Mission: Impossible – Dead Reckoning Part One (2023) – Paris (Pom Klementieff)

An extended honourable mention for the seventh entry, which gives us Paris, a crazy assassin who speaks French (appropriately), wears face paint, and brings a sword cane to public venues.

By now, Ethan has saved the world six times. Time to go up against an old nemesis who murdered his first love… and an artificial intelligence with a God complex. Everyone but the hero thinks they can control the mysterious “Entity” that communicates through sinister blue pulsing circles. As daft as they sound, these images show up everywhere from secret US intelligence briefings to a Venetian nightclub party.

The central plot device is a cruciform key in two halves that unlocks the original source code on a sunken Russian submarine. The keys change hands so often it’s a miracle they don’t get lost entirely. Usually, it’s pickpocket Grace (newcomer Hayley Atwell) who steals the precious gold crosses from under her rivals’ noses. She becomes the latest IMF recruit when they need a woman to impersonate the White Widow.

As for Ilsa Faust, she returns to assist Ethan and gets a little too close for her own good. After faking her death in the Middle East, chief baddie Gabriel kills her off for real. A disappointing exit for a standout character, even if Grace is a capable replacement operative during the Orient Express finale.

Paris’ first appearance establishes her as dangerous when she threatens a guy with a concealed pistol. From then on, she’s often a silent enforcer in the background while Gabriel does the talking. But when situations call for it, she goes crazy and kills people.

In Rome, Ethan and Grace are chased by Italian police and American agents, but Paris – in a hijacked armoured vehicle – is the primary threat. With no regard for subtlety, this woman enjoys creating carnage, demolishing any parked vehicles in the way. It takes a dramatic reverse escape through a narrow tunnel to shake her off.

Not a woman you want to meet in a dark alley, so pity Ethan when that situation unfolds in Venice. Lured into a trap, he’s attacked my a male thug – who doesn’t last long – and the female assassin. Fortunately, Paris can’t swing her sword in the narrow space, but she’s still a dangerous unarmed combatant. Her attacks are furious and relentless. Until Ethan knocks her down, grabs a metal pole, and… spares her life. Yes, we’re headed down that familiar redemption path.

But Paris hasn’t converted to good – or even neutral – just yet. She jumps from a bridge onto a moving train, disables an engineer, and visits the US Director of Intelligence. His security men frisk her, but this deadly woman doesn’t need weapons to eliminate them. Gabriel chats to the American, then murders him. And turns on Paris because the Entity warned of her betrayal. Ever heard of a self-fulfilling prophecy?

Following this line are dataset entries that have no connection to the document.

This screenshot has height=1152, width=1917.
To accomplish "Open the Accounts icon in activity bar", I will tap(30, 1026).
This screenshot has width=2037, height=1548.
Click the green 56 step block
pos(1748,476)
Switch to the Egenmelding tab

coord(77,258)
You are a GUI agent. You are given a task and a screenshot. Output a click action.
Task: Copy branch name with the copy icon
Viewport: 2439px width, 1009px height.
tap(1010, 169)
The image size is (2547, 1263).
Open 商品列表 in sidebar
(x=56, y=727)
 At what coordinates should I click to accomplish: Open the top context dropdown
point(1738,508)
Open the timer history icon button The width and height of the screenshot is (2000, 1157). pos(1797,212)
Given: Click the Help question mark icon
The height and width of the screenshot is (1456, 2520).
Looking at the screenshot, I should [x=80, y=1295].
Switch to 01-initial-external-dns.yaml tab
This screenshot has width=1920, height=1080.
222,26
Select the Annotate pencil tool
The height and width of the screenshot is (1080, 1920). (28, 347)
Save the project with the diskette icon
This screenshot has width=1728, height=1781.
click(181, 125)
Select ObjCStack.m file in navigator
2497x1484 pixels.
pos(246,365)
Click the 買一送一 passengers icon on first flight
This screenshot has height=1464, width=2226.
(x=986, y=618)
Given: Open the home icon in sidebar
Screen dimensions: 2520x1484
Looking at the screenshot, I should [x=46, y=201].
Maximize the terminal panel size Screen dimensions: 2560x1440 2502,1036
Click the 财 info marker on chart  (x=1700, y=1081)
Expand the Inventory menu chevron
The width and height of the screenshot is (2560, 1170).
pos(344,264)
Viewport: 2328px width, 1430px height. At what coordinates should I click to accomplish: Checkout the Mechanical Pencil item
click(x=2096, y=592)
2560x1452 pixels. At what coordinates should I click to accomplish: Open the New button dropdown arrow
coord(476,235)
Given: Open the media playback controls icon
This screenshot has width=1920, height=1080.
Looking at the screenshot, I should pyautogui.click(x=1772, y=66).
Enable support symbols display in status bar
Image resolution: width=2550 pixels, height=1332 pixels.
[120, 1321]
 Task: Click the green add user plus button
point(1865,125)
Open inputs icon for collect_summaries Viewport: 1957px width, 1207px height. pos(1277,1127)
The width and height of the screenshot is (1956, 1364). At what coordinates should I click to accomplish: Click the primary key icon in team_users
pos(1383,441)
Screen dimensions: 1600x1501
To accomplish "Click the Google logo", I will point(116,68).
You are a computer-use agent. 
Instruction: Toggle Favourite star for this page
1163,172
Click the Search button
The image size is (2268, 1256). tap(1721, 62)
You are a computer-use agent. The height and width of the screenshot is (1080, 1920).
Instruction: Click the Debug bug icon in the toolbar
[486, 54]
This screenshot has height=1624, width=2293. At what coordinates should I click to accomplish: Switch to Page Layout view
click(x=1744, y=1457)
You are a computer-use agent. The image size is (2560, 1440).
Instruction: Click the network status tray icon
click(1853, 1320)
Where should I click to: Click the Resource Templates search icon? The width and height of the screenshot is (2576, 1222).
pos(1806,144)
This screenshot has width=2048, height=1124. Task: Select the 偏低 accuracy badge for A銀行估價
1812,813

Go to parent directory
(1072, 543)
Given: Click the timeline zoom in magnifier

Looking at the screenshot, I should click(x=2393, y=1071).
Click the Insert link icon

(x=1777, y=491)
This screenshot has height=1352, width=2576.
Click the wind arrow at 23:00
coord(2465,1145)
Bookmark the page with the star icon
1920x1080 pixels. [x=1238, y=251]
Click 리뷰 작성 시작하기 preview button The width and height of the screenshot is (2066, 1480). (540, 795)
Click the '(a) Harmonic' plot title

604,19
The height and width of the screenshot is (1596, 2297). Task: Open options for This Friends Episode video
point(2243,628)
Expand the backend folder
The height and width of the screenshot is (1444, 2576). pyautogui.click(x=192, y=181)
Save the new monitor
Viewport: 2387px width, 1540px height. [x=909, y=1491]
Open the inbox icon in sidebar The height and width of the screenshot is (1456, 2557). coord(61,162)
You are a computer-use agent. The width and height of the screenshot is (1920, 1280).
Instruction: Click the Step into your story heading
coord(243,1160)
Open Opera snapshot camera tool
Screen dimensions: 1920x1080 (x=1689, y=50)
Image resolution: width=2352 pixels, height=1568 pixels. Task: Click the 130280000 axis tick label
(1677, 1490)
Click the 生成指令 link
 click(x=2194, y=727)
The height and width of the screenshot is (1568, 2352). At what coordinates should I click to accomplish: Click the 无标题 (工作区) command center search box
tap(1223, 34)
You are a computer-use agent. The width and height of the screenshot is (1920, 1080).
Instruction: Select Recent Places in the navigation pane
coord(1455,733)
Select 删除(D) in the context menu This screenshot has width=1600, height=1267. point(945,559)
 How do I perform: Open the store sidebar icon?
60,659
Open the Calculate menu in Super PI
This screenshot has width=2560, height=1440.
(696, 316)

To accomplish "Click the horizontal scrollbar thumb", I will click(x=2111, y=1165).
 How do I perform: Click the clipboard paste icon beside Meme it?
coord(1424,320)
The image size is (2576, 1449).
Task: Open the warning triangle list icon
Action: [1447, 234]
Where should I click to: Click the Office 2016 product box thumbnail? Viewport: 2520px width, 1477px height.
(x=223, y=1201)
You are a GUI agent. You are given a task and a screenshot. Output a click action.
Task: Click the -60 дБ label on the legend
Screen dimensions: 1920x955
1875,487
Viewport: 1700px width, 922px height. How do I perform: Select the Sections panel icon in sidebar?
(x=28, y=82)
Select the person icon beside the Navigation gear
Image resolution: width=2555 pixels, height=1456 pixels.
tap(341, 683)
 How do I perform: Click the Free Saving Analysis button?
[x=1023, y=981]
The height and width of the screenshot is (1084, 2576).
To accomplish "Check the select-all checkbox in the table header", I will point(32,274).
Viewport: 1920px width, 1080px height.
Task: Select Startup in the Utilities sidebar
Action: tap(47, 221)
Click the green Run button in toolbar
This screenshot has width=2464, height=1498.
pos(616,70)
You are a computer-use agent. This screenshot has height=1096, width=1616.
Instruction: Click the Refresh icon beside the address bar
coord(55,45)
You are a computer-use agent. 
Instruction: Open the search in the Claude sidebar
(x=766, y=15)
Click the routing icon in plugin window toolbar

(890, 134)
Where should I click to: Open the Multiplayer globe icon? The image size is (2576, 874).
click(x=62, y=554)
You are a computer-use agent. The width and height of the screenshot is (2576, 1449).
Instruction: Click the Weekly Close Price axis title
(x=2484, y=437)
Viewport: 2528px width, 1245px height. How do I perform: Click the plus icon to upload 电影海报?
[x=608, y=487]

The female assassin escapes death, only to return and save Ethan and Grace in a literal train wreck ending. Perhaps there’s a metaphor there, because Paris was a near-perfect female villain until the last act.

Mission: Impossible – The Final Reckoning (2025)

In reality, this is Dead Reckoning Part Two, a supposed final outing that ties up loose ends from previous instalments. A minor character from the original vault heist returns as a seasoned CIA operative in Alaska. We also say farewell to Luther, who’s been a team member since the beginning.

Things are more ridiculous than ever before. Ethan retrieves the source code from the sunken Russian sub, swims naked through ice-cold Arctic waters, then Grace revives him with a kiss of life. Averting nuclear Armageddon, the heroes defeat the all-seeing AI by capturing it in a plastic container. Reality was never a series strong point.

Other than a prison scene where Hunt springs her, Paris is a good girl. She sees a fair bit of action, notably a battle with Russian commandos in an arctic safehouse and the climax at an underground doomsday vault. Quite telling that in an action movie with strong female characters all over the place, women can command aircraft carriers, be secret service agents who save the life of Angela Bassett’s President, but there are no female villains at all.